● Data section:
____

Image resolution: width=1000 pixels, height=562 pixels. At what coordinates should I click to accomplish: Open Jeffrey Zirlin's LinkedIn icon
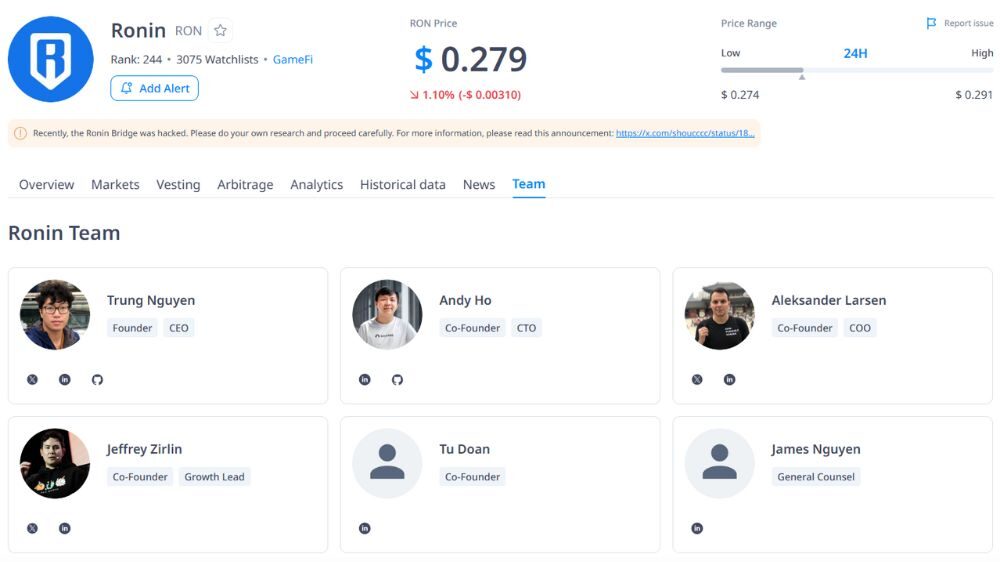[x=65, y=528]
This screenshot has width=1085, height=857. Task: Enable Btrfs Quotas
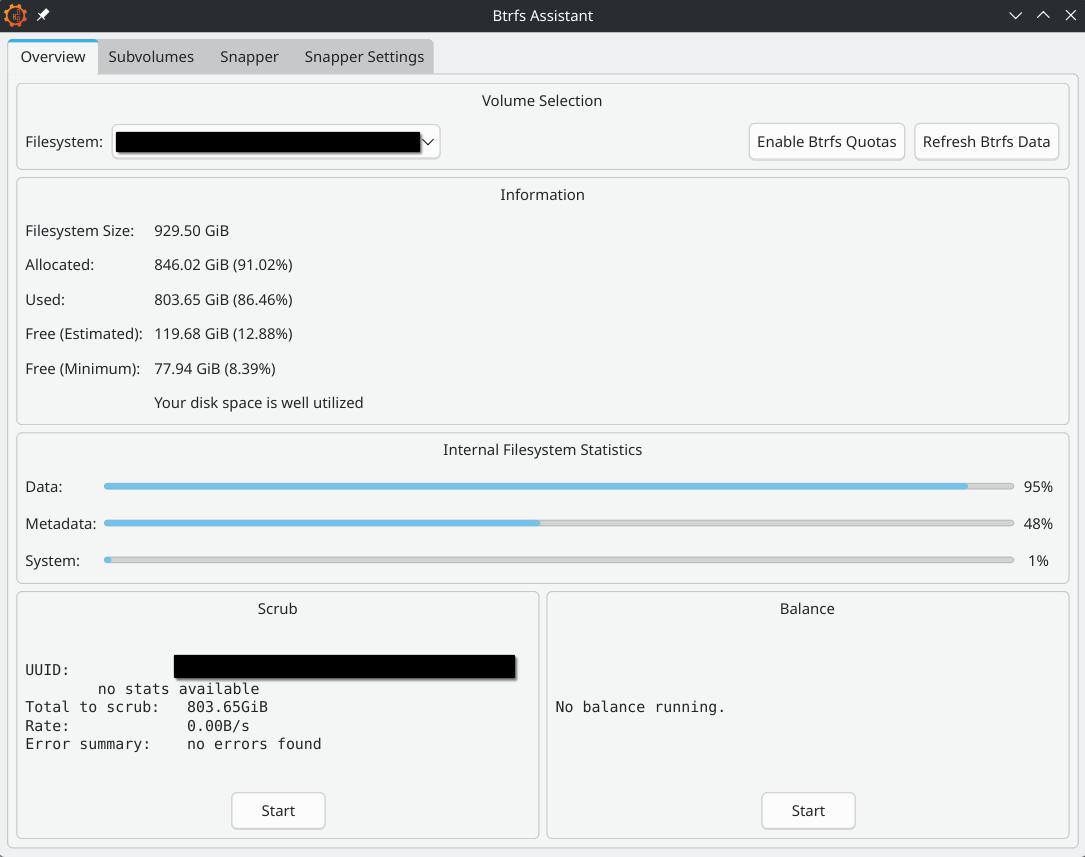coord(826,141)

____

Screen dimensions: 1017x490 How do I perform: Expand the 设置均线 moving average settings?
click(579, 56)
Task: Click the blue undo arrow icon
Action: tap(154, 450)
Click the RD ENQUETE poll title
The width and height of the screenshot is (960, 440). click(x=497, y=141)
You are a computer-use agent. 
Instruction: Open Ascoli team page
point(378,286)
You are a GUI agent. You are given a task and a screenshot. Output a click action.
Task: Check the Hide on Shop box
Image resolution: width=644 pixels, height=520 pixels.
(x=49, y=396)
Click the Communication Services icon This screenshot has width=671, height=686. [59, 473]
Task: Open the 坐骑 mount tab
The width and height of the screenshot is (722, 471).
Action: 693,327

____

● Work instruction: Wherever the word "agent" turns up in the material, copy the whole line.

● Task solution:
You are a computer-use agent. 
You are a GUI agent. You are given a task and a screenshot. Output a click action.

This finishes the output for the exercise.